[Items from a data source]
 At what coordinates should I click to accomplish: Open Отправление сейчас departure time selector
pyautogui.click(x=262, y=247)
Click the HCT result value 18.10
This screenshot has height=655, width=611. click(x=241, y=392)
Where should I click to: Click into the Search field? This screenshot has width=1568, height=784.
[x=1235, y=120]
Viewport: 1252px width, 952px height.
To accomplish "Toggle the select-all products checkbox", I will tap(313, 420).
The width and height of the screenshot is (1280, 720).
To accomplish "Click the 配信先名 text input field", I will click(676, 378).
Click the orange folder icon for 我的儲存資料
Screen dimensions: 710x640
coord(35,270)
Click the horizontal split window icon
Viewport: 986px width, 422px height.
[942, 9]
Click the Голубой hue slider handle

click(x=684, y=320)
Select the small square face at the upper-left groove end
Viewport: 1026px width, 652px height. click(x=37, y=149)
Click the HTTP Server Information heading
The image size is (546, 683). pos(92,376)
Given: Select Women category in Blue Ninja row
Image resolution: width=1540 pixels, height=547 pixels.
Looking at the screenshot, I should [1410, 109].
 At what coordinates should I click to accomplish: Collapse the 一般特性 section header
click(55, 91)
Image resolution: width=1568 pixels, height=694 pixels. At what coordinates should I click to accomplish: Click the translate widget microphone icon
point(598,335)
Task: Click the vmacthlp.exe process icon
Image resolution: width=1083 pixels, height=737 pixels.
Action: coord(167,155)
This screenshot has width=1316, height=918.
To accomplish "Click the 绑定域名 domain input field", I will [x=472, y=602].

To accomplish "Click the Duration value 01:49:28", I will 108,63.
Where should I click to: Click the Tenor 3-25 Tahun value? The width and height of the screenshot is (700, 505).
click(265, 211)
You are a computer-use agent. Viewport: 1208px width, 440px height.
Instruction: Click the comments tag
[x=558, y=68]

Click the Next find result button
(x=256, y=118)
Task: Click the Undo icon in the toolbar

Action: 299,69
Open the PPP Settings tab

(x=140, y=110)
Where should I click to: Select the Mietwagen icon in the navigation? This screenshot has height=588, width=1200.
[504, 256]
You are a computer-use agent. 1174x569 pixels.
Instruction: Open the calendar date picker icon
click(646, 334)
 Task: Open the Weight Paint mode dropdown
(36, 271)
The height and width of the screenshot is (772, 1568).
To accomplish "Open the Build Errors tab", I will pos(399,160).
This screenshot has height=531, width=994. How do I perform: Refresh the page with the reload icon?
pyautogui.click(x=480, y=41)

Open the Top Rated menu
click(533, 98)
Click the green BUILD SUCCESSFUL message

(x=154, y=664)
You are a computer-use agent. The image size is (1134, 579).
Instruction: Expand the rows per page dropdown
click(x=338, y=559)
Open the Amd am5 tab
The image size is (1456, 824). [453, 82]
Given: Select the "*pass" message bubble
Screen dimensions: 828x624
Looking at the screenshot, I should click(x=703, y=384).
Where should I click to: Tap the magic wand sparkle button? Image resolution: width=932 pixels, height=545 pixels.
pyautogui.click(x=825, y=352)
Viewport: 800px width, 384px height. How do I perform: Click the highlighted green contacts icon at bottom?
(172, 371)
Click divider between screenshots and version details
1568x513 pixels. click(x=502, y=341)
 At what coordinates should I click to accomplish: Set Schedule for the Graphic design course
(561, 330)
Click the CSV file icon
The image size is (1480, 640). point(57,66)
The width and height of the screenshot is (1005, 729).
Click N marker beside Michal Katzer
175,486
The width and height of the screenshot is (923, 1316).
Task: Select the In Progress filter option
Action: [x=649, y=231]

WORK TO COMPLETE: Every line above has to be restated word for word.

ANSWER SECTION:
 At what coordinates should I click to accomplish: Open Отправление сейчас departure time selector
pyautogui.click(x=262, y=247)
Click the HCT result value 18.10
This screenshot has height=655, width=611. click(x=241, y=392)
Where should I click to: Click into the Search field? This screenshot has width=1568, height=784.
[x=1235, y=120]
Viewport: 1252px width, 952px height.
To accomplish "Toggle the select-all products checkbox", I will tap(313, 420).
The width and height of the screenshot is (1280, 720).
To accomplish "Click the 配信先名 text input field", I will click(676, 378).
Click the orange folder icon for 我的儲存資料
Screen dimensions: 710x640
coord(35,270)
Click the horizontal split window icon
Viewport: 986px width, 422px height.
[942, 9]
Click the Голубой hue slider handle

click(x=684, y=320)
Select the small square face at the upper-left groove end
Viewport: 1026px width, 652px height. click(x=37, y=149)
Click the HTTP Server Information heading
The image size is (546, 683). pos(92,376)
Given: Select Women category in Blue Ninja row
Image resolution: width=1540 pixels, height=547 pixels.
Looking at the screenshot, I should [1410, 109].
 At what coordinates should I click to accomplish: Collapse the 一般特性 section header
click(55, 91)
Image resolution: width=1568 pixels, height=694 pixels. At what coordinates should I click to accomplish: Click the translate widget microphone icon
point(598,335)
Task: Click the vmacthlp.exe process icon
Image resolution: width=1083 pixels, height=737 pixels.
Action: coord(167,155)
This screenshot has width=1316, height=918.
To accomplish "Click the 绑定域名 domain input field", I will [x=472, y=602].

To accomplish "Click the Duration value 01:49:28", I will 108,63.
Where should I click to: Click the Tenor 3-25 Tahun value? The width and height of the screenshot is (700, 505).
click(265, 211)
You are a computer-use agent. Viewport: 1208px width, 440px height.
Instruction: Click the comments tag
[x=558, y=68]

Click the Next find result button
(x=256, y=118)
Task: Click the Undo icon in the toolbar

Action: 299,69
Open the PPP Settings tab

(x=140, y=110)
Where should I click to: Select the Mietwagen icon in the navigation? This screenshot has height=588, width=1200.
[504, 256]
You are a computer-use agent. 1174x569 pixels.
Instruction: Open the calendar date picker icon
click(646, 334)
 Task: Open the Weight Paint mode dropdown
(36, 271)
The height and width of the screenshot is (772, 1568).
To accomplish "Open the Build Errors tab", I will pos(399,160).
This screenshot has height=531, width=994. How do I perform: Refresh the page with the reload icon?
pyautogui.click(x=480, y=41)

Open the Top Rated menu
click(533, 98)
Click the green BUILD SUCCESSFUL message

(x=154, y=664)
You are a computer-use agent. The image size is (1134, 579).
Instruction: Expand the rows per page dropdown
click(x=338, y=559)
Open the Amd am5 tab
The image size is (1456, 824). [453, 82]
Given: Select the "*pass" message bubble
Screen dimensions: 828x624
Looking at the screenshot, I should click(x=703, y=384).
Where should I click to: Tap the magic wand sparkle button? Image resolution: width=932 pixels, height=545 pixels.
pyautogui.click(x=825, y=352)
Viewport: 800px width, 384px height. How do I perform: Click the highlighted green contacts icon at bottom?
(172, 371)
Click divider between screenshots and version details
1568x513 pixels. click(x=502, y=341)
 At what coordinates should I click to accomplish: Set Schedule for the Graphic design course
(561, 330)
Click the CSV file icon
The image size is (1480, 640). point(57,66)
The width and height of the screenshot is (1005, 729).
Click N marker beside Michal Katzer
175,486
The width and height of the screenshot is (923, 1316).
Task: Select the In Progress filter option
Action: [x=649, y=231]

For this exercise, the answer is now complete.